Ao mesmo tempo, a “conversa sobre futebol”, em tempos menosprezada nos círculos superiores da sociedade (se Henry Thomas Buckle tivesse nascido um século depois, talvez a sua “Tricotomia” postulasse que “a classe baixa pode ser identificada pelo seu hábito de falar sempre de futebol”), foi sendo “normalizada: deixou de ser vista como um agente de alienação das massas – em Portugal, um dos três Fs usados pelo Estado Novo para manter o povo adormecido – e ganhou foros de dignidade. Tornou-se corrente que membros da elite política, empresarial, judicial, científica, académica, literária e artística surjam em público a expressar as suas “paixões” clubísticas, a divulgar as suas expectativas e “antecipações” para os grandes “embates” em agenda e a comentar, com fervor e maniqueísmo, as “incidências” dos desafios recentes e a linguagem no espaço público foi infestada pelo jargão ludopédico. Hoje não é motivo de embaraço nem de estranheza que um livro de divulgação científica de “uma figura cimeira internacional da neurociência cognitiva” contenha alusões despropositadas ao mundo do ludopédio. Porém, se a história de infância de Sigman, envolvendo o desmascaramento de uma pretensa amizade com Diego Maradona é apenas um devaneio inócuo, já a sua reflexão sobre José Mourinho é reveladora da flacidez intelectual do “Richard Feynman do cérebro”:

“José Mourinho, o famosíssimo treinador português, é uma personagem pública que optou por manifestar uma personalidade arrogante e conflituosa; adora-se ou odeia-se, sem meios termos. O curioso é a distribuição dos afectos: enquanto, na Espanha, desperta sobretudo ódio, na Inglaterra, adoram-no […]. Por que razão a mesma personagem suscita reacções emocionais tão diferentes? O jornalista desportivo John Carlin propõe uma explicação muito instrutiva. Na Espanha, ele é levado a sério e, na Inglaterra, é levado a brincar. Digamos que Mourinho, na Inglaterra, é um espectáculo, uma forma de humor. Não é encarado com a gravidade do que é próximo, do que é seguro. Temos aqui outro recurso útil para guardar na nossa mochila […]: pensar que as coisas, em última análise, não são mais do que um mero entretenimento. Nem tão graves, nem tão sérias. Não o é o futebol, não o é Mourinho, não o são quase nunca as brigas e discussões com o nosso companheiro e, talvez, também a morte não o seja” (pg. 345-46).

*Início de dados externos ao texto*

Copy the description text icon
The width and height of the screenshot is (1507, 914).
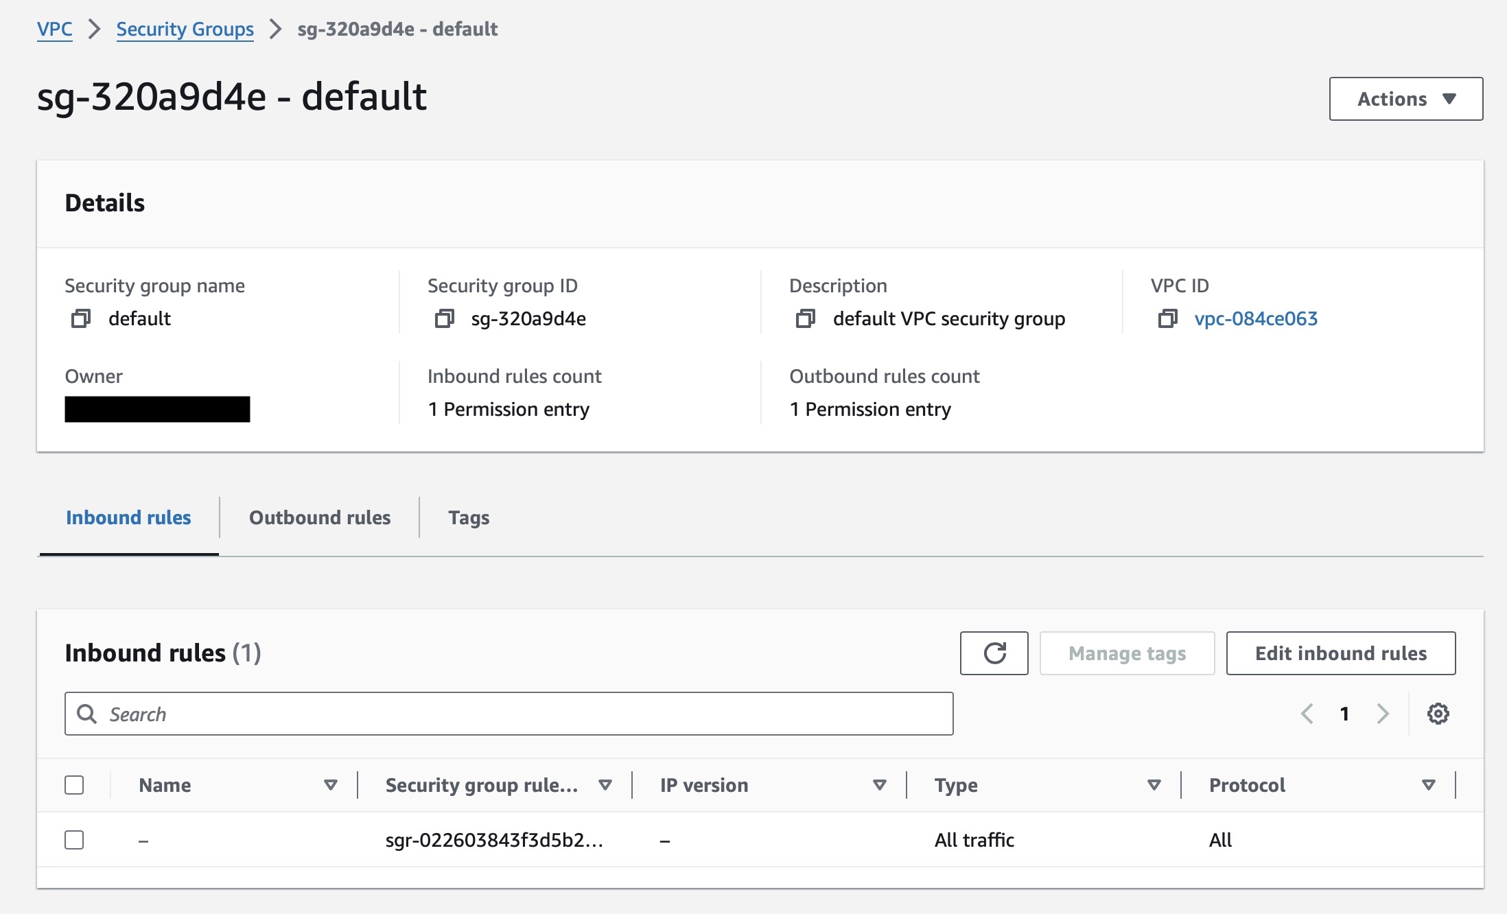click(805, 318)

[Compilação de momentos da carreira daquele que é, para Sigman, um dos mais populares stand-up comedians do nosso tempo:]

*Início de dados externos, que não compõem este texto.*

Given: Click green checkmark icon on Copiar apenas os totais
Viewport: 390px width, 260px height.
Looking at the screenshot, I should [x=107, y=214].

Há muito que as ciências cognitivas reconhecem que aquilo a que chamamos “inteligência” apresenta múltiplas facetas e, como tal, é apenas imperfeitamente medida pelo número obtido nos testes padronizados de QI. Este livro é a demonstração – se tal fosse necessário – de que a(s) inteligência(s) necessária(s) para triunfar na carreira científica (ou até em duas carreiras académicas), ser distinguido com uma miríade de prémios de prestígio e ser uma vedeta do circuito internacional de palestras, pode(m) coexistir com uma frivolidade e um vazio aterradores e com uma irreprimível inclinação para o dislate.